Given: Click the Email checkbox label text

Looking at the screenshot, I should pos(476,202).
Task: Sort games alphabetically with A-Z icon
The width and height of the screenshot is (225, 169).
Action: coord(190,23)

#### Exercise:
Each record must be printed again, word for word, with nothing dropped.

#### Response for this exercise:
Given: Click the Email checkbox label text

Looking at the screenshot, I should pos(476,202).
Task: Sort games alphabetically with A-Z icon
The width and height of the screenshot is (225, 169).
Action: coord(190,23)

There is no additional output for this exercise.